Sambil menunggu Risa menggosok giginya, jari tangan kananku ikut menggosok belahan vagina Risa, sementara tangan kiriku meremas-remas kedua payudara Risa dan memilin putingnya.

Hembusan nafas Risa menjadi semakin berat. Vaginanya terasa basah okeh lendir kenikmatannya. Kusandarkan tubuh Risa ke dinding, lalu kuciumi lehernya sebelah kiri, terus turun ke bawah ke arah payudaranya yang berukuran tiga puluh empat b. Putingnya yang sebesar ujung kelingkingku dan berwarna cokelat tua, sudah mengeras. Aku pun langsung menjilati dan mengulum puting kanannya sementara tangan kananku memilin puting kirinya.

Setelah puas bermain dengan putingnya, kulanjutkan kecupanku ke bagian bawah payudara Risa. Kukecup perlahan-lahan perutnya yang sedikit membuncit, terus ke bawah ke pusarnya, kemudian ke arah bekas jahitan sisa melahirkan kedua anakku, dan sampai lah aku pada rambut-rambut halus di atas vaginanya. Tidak ada penolakkan dari Risa sampai saat ini.

Terlihat vagina Risa yang ditumbuhi rambut-rambut yang tercukur rapih. Bibir vaginanya sudah sedikit terbuka bekas permainan jari tanganku tadi. Langsung lidahku menyeruak labia minora vaginanya dan menyapu klitorisnya. Dilanjutkan dengan hisapan mulutku terhadap klitoris Risa yang sudah mengeras. “Klotak”, bunyi benturan pinggiran bathtube dengan sikat gigi yang tadi Risa pakai. Rupanya Risa menjatuhkan sikat giginya. Tangan kanan Risa pun langsung menjambak rambutku dan menekan kepalaku semakin terbenam dalam vaginanya. Sementara tangan kirinya berpegangan pada dinding tempat shower berada.

Melihat Risa yang semakin terangsang, kaki kirinya kunaikkan ke pinggir bathtube yang menempel pada dinding, sehingga aku semakin leluasa untuk menikmati vagina Risa yang sudah lama tidak aku lakukan. Disertai guyuran air dari shower, lidahku semakin liar bermain di mulut vagina Risa. Ujung lidahku mengacak-acak bagian dalam vaginanya diselingi dengan hisapan-hisapan kuat di klitorisnya.

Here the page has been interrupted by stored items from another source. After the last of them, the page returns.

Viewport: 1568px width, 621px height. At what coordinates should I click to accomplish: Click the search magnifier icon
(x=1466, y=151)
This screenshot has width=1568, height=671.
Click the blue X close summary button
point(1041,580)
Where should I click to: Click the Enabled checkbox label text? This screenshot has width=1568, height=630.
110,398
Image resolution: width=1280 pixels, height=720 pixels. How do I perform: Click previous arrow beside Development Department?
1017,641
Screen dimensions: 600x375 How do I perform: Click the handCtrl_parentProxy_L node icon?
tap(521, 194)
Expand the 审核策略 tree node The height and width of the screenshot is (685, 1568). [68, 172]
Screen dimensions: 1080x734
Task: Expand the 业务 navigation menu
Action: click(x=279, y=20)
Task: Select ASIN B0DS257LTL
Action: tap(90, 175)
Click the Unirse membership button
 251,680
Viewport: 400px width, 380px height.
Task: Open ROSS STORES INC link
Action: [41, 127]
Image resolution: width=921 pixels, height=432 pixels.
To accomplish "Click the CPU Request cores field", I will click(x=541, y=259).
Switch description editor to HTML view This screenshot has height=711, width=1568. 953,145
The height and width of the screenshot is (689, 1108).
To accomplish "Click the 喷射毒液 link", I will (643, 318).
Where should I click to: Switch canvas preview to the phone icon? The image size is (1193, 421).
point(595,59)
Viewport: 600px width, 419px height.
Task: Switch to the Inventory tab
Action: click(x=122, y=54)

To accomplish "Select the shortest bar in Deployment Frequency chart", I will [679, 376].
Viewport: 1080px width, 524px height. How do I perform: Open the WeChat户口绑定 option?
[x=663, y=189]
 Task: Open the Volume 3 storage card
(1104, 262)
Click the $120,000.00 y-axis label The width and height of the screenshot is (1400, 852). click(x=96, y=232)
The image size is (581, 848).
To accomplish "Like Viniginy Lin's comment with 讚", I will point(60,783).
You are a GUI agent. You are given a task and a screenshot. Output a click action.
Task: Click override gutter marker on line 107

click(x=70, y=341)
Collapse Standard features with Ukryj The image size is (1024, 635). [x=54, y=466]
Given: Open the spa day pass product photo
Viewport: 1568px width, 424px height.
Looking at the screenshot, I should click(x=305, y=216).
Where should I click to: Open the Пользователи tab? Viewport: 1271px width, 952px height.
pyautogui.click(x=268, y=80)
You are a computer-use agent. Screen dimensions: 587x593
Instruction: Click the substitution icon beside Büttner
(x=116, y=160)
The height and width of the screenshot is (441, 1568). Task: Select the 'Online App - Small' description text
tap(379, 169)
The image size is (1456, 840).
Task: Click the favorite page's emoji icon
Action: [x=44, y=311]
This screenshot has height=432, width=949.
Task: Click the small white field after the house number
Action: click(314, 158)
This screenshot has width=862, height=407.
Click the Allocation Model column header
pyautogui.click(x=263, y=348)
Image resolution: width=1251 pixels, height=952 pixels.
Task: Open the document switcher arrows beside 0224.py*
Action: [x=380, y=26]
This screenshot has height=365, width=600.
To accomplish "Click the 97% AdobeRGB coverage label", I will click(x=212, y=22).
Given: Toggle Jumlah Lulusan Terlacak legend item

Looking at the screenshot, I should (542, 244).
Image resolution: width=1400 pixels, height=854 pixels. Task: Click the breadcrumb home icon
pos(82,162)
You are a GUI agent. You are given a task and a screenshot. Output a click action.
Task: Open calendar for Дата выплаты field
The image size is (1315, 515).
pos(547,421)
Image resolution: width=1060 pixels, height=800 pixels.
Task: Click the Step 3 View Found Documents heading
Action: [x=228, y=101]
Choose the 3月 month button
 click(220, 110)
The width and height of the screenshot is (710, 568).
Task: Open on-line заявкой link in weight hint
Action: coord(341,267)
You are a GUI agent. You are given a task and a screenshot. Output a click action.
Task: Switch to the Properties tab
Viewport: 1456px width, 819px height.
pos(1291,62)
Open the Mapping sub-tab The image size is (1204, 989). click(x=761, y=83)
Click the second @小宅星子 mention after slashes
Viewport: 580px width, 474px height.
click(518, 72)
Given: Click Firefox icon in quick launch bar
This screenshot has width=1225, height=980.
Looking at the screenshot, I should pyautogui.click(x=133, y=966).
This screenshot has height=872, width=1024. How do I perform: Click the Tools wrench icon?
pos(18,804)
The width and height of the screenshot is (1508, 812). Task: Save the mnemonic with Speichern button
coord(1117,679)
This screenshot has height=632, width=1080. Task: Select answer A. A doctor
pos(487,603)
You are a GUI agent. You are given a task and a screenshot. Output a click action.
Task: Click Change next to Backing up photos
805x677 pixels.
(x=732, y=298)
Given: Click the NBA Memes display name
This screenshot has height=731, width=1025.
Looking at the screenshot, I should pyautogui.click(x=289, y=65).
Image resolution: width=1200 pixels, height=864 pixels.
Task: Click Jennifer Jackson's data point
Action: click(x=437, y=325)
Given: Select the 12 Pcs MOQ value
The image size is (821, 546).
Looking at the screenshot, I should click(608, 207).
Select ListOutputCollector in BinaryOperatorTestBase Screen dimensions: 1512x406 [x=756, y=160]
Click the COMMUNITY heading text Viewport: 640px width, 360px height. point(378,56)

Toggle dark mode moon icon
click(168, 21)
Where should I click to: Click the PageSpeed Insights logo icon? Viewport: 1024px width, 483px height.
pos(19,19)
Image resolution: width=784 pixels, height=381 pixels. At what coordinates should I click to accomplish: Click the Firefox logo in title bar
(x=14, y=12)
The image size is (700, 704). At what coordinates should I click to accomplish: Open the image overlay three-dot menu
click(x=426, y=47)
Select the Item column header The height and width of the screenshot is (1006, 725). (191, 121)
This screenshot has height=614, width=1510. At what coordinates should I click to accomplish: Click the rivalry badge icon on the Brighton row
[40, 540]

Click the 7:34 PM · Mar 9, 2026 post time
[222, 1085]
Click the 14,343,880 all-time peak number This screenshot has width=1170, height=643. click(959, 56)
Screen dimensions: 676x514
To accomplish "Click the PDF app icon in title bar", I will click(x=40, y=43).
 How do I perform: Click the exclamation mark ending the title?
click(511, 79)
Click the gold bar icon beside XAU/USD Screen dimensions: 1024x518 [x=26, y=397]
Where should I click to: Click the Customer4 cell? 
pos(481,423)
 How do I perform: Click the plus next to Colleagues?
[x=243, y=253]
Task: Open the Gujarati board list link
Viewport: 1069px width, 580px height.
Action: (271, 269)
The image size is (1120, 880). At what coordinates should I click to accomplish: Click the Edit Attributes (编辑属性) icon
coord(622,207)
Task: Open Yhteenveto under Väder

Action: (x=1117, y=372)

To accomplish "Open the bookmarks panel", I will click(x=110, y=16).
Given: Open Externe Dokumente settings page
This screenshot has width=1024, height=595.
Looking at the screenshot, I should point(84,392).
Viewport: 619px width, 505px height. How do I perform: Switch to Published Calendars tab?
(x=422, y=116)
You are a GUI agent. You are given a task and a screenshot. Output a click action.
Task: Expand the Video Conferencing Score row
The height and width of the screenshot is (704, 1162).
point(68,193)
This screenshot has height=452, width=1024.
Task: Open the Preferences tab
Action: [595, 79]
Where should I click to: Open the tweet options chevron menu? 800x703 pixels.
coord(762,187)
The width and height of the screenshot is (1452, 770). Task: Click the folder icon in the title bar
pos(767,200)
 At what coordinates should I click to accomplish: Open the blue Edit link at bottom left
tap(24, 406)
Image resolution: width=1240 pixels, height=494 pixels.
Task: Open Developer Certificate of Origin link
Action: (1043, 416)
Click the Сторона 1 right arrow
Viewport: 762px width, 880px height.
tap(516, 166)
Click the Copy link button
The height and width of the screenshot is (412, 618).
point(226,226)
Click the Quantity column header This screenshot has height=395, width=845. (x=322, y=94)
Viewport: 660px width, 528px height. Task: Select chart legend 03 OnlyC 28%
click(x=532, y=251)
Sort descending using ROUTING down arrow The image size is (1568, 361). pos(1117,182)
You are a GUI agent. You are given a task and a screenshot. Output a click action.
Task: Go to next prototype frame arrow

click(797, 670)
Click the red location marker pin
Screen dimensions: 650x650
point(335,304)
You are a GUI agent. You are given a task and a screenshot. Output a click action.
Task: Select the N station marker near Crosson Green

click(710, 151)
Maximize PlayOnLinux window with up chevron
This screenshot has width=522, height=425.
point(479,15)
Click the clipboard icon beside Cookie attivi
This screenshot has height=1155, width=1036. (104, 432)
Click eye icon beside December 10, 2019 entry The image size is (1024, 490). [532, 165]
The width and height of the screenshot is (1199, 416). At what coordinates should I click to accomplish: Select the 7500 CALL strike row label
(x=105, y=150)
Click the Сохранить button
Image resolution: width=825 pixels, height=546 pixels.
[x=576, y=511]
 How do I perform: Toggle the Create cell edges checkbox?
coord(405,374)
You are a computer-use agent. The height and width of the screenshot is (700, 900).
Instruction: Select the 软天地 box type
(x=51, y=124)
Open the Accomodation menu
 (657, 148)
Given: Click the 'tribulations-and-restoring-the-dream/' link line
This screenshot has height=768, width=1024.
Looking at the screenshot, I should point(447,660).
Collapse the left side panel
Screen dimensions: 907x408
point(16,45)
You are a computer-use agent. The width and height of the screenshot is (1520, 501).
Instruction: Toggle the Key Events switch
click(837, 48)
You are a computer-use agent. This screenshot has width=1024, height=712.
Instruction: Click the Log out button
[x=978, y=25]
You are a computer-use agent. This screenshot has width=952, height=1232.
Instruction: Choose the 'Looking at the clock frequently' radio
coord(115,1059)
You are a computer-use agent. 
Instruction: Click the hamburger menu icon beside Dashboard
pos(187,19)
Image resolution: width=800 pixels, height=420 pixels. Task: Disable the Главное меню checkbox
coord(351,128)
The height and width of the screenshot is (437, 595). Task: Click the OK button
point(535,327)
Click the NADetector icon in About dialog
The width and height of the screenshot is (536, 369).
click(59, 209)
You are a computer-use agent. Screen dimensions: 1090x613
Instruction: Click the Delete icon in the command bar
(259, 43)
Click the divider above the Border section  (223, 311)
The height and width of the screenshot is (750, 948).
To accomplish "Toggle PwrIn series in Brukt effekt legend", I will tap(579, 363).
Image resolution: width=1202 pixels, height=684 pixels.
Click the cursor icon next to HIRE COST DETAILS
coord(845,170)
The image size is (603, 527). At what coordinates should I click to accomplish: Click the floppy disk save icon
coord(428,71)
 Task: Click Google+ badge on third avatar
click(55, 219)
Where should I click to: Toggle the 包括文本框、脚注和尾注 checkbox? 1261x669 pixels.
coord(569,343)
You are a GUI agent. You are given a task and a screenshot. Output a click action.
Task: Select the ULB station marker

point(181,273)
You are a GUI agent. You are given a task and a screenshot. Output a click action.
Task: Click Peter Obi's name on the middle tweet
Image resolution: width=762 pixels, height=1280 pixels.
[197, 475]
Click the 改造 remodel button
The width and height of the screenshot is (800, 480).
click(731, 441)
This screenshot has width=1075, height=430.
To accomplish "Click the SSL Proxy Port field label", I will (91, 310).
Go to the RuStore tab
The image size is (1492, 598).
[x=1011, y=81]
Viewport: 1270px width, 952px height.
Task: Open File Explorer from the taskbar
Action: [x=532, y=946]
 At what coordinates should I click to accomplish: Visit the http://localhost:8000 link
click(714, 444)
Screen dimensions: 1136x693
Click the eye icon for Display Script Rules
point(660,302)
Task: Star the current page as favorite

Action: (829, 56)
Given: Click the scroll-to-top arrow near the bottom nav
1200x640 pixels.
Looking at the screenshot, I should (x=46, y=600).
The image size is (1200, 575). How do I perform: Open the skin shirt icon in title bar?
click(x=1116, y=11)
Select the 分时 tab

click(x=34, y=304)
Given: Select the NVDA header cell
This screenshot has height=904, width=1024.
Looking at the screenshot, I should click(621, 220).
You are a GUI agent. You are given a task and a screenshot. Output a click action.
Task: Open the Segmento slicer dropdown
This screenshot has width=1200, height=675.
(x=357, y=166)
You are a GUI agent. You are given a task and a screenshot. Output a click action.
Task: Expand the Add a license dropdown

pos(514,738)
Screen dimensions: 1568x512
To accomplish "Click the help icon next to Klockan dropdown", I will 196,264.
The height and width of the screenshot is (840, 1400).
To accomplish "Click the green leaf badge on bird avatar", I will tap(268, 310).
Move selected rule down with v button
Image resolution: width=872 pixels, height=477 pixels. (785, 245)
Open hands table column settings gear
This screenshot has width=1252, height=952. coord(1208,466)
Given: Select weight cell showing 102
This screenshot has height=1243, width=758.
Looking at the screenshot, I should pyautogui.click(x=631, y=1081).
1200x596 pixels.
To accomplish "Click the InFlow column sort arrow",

Rintihan Risa semakin lama semakin keras, dan tak lama kemudian badannya mulai mengejang-ngejang disertai semburan cairan hangat dari dalam vaginanya. Tidak banyak memang, tapi cukup membuat lidahku merasakan rasanya yang gurih. Ini yang aku lupakan, ternyata Risa seorang squirter juga, sama seperti dua saudarinya. Selama ini hanya penisku yang merasakan vagina Risa semakin basah pada saat dia mengalami orgasme.

“Kamu apain mimi Yang? Enak banget”, sahut Risa. “Enak kan? Kamu sih ngga mau mimi aku jilatin”, jawabku sambil bangkit untuk mencium bibirnya.

Kami pun berciuman dibawah siraman air dari shower. Tangan kanan Risa memainkan batang penisku yang sudah sangat siap untuk melaksanakan tugasnya. “Mimi mau pipi”, pinta Risa.

Lalu kupinta Risa untuk menghadap dinding tempat shower berada dan kusuruh dia menunduk sementara tangan kanannya berpegangan pada dinding shower, dan tangan kananku sedikit menekan punggungnya agar menekuk ke bawah, sehingga pantatnya yang montok semakin menungging dan posisi lubang kenikmatannya semakin jelas kulihat.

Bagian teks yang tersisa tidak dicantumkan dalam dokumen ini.